Chess champion and dentist Rania Abassi |
The fate and whereabouts of Syrian dentist and women’s
chess champion for many years, Dr. Rania Abassi, her husband and their six
children remains unknown after security services took them from their Damascus
home last week.
Men believed to belong to the military security
branch took Rania’s husband, Aburrahman el-Yassin (Abu Ahmad), from home after
ransacking it on March 9.
They returned two days later, March 11, and picked up
Rania and the couple’s six children: Dima (14), Intissar (11), Najah (9), Wala’
(8), Ahmad (4) and baby daughter Layan (12 months).
Nothing has been heard of the family since.
Dr. Rania, who won national, Arab and Mediterranean chess
championships over the years, is still ranked Syria’s number one woman chess
player by the World Chess Federation.
Ghada Ouwais interviewing Asma in Aleppo |
Aljazeera TV anchorwoman Ghada Owais is currently in
Aleppo doing a series of video features on Syria’s two years of revolt. Last
night’s focused on what two young women are doing to help the rebels.

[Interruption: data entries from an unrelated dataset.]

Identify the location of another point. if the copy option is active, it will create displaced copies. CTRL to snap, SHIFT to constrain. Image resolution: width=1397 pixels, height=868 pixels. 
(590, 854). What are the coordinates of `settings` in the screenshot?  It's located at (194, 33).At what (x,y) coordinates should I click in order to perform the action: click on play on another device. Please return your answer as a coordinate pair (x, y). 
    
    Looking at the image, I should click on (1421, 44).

One -- speaking as “Asma” -- is a volunteer nurse in a makeshift field hospital in a
rebel held area of Aleppo.
Owais: Having read
Arts at university, why choose nursing?
Asma: We were
ready to give our lives for the revolution from day one. When the Free Syrian
Army entered Aleppo, most doctors fled. The medical cadres also left. We had to
fill in for them, and we did.
Owais: Do you have
what you need here to treat patients and the wounded?
Asma: No.
Owais: You’re short
of what?
Asma: Everything –
equipment, medicines, even bandages. Everything.
Owais: Are you
scared?
Asma: No. I am
not scared. We fear for the country only…

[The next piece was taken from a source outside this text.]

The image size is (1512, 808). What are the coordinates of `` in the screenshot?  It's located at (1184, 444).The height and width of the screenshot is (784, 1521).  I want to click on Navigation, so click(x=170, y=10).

Sniper Umm Jaafar and husband Mahmoud |
After taking leave from the field hospital, Owais says
Aljazeera reporter Tamer al-Miss’hal, who is helping her on the Aleppo mission,
will take over to introduce “Umm Jaafar.”
Walking viewers through narrow Aleppo alleyways,
Tamer says, “The last word on this battlefront is for snipers. Each side tries
to prevent the other side’s advance by positioning snipers on rooftops. Here is
one of them – a special one. Her name is Noor, but she prefers to be called Umm
Jaafar. She has changed. After
owning and running a beauty salon in Aleppo, she is now a seasoned sniper.”
Umm Jaafar: Bashar
forced this on us. I was among his supporters until he started the massacres and
set about killing children and dumping bodies in the river.”
An incident on an Aleppo street led to her wedding to
Mahmoud seven months ago.
Shrapnel from a tank shell outside her home hit
Mahmoud. She helped him. They fell in love. They’ve been husband and wife and
fighting side by side for seven months.
Tamer: But who’s
the boss?
Mahmoud: In the
battalion, she is one of the fighters.
Umm Jaafar: You can say
that at home I command a brigade while he commands a battalion!